Dealing with PyTorch Custom Datasets

Mohammed Maheer

Published in

Analytics Vidhya

6 min readAug 19, 2020

In this article, we are going to take a look at How to deal with Custom PyTorch Dataset.

Custom datasets!! WHY??

Because you can shape it in a way you desire!!!

It is natural that we will develop our way of creating custom datasets while dealing with different Projects.

There are some official custom dataset examples on PyTorch Like here but it seemed a bit obscure to a beginner (like me, back then). The topics which we will discuss are as follows.

Custom Dataset Fundamentals.
Using Torchvision Transforms.
Dealing with pandas (read_csv)
Embedding Classes into File Names
Using DataLoader

1. Custom Dataset Fundamentals.

A dataset must contain the following functions to be used by DataLoader later on.

__init__() function, the initial logic happens here, like reading a CSV, assigning transforms, filtering data, etc.,
__getitem__() returns the data and the labels.
__len__() returns the count of samples your dataset has.

Now, the first part is to create a dataset class:

from torch.utils.data.dataset import Dataset

class MyCustomDataset(Dataset):
    def __init__(self, ...):
        # stuff
        
    def __getitem__(self, index):
        # stuff
        return (img, label)

    def __len__(self):
        return count # of how many examples(images?) you have

Here, MyCustomDataset returns two things, an image, and its label. But this doesn’t mean that __getitem__() is only restricted to return those.

NOTE:

__getitem() returns a specific type for a single data point (like a tensor), Otherwise, while loading the data you’ll get an error like,

TypeError: batch must contain tensors, numbers, dicts or lists; found <class 'PIL.PngImagePlugin.PngImageFile'>

2. Using Torchvision Transforms:

In most of the examples, we will see transforms = None in the __init__() , it is to apply Torchvision transforms for our data/image. You can find the list of all transforms here.

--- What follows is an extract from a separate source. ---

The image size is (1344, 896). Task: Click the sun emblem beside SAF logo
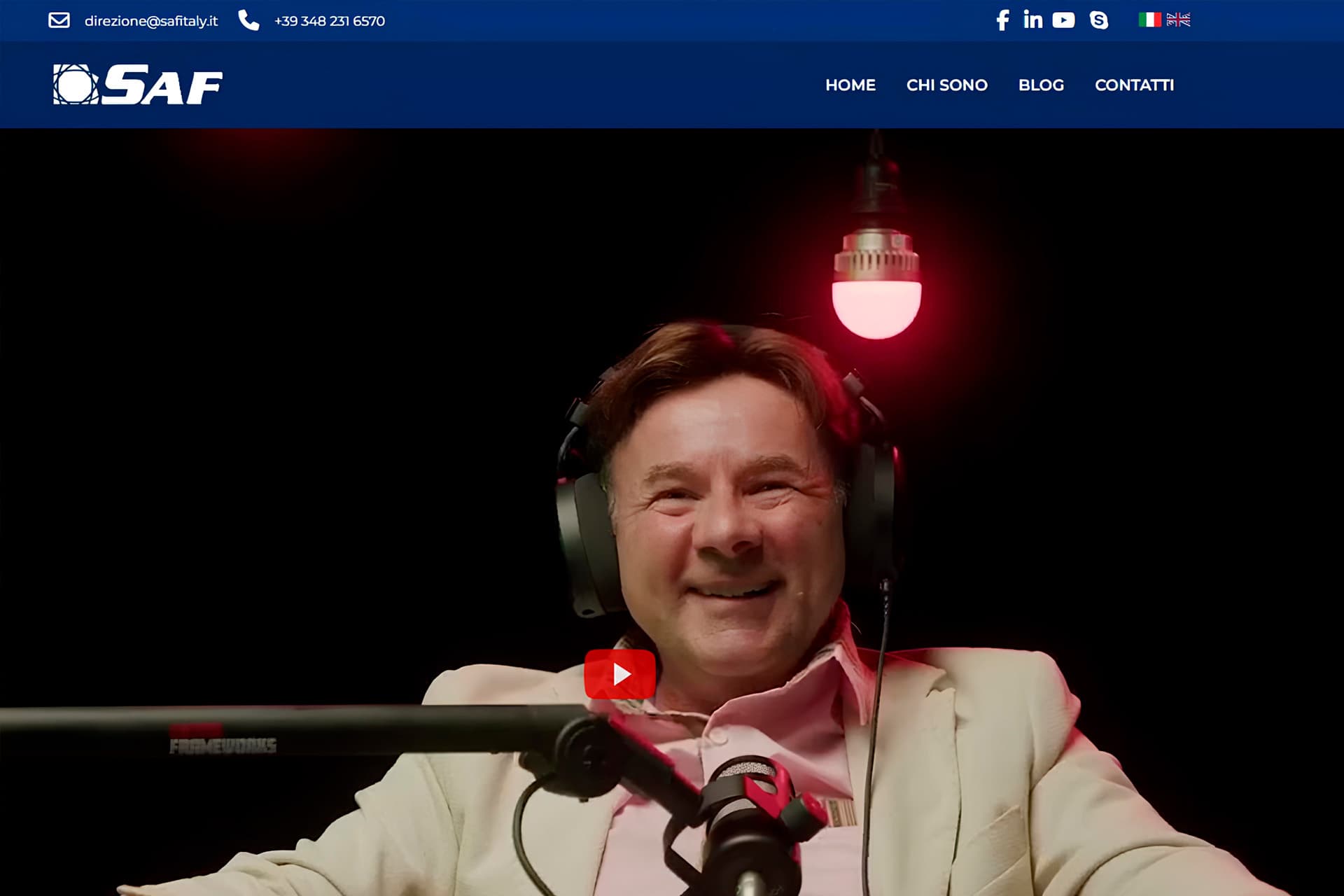[x=75, y=85]
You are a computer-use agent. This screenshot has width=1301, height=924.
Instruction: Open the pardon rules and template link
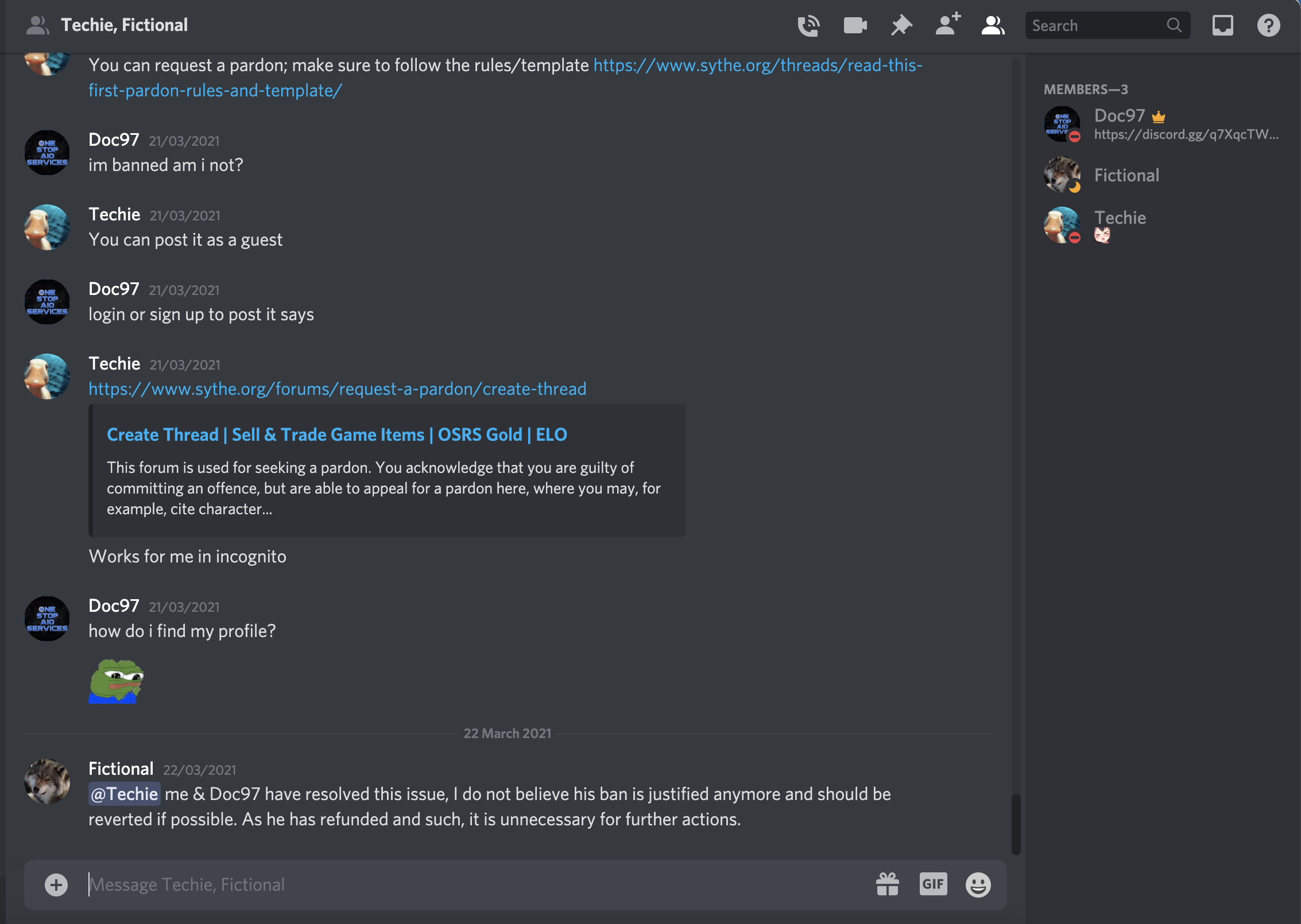[x=757, y=66]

Most Common usage of transforms are:

from torch.utils.data.dataset import Dataset
from torchvision import transforms

class MyCustomDataset(Dataset):
    def __init__(self, ..., transforms=None):
        # stuff
        ...
        self.transforms = transforms
        
    def __getitem__(self, index):
        # stuff
        ...
        data = # Some data read from a file or image
        if self.transforms is not None:
            data = self.transforms(data)
        # If the transform variable is not empty
        # then it applies the operations in the transforms with the order that it is created.
        return (img, label)

    def __len__(self):
        return count # of how many data(images?) you have
        
if __name__ == '__main__':
    # Define transforms (1)
    transformations = transforms.Compose([transforms.CenterCrop(100), transforms.ToTensor()])
    # Call the dataset
    custom_dataset = MyCustomDataset(..., transformations)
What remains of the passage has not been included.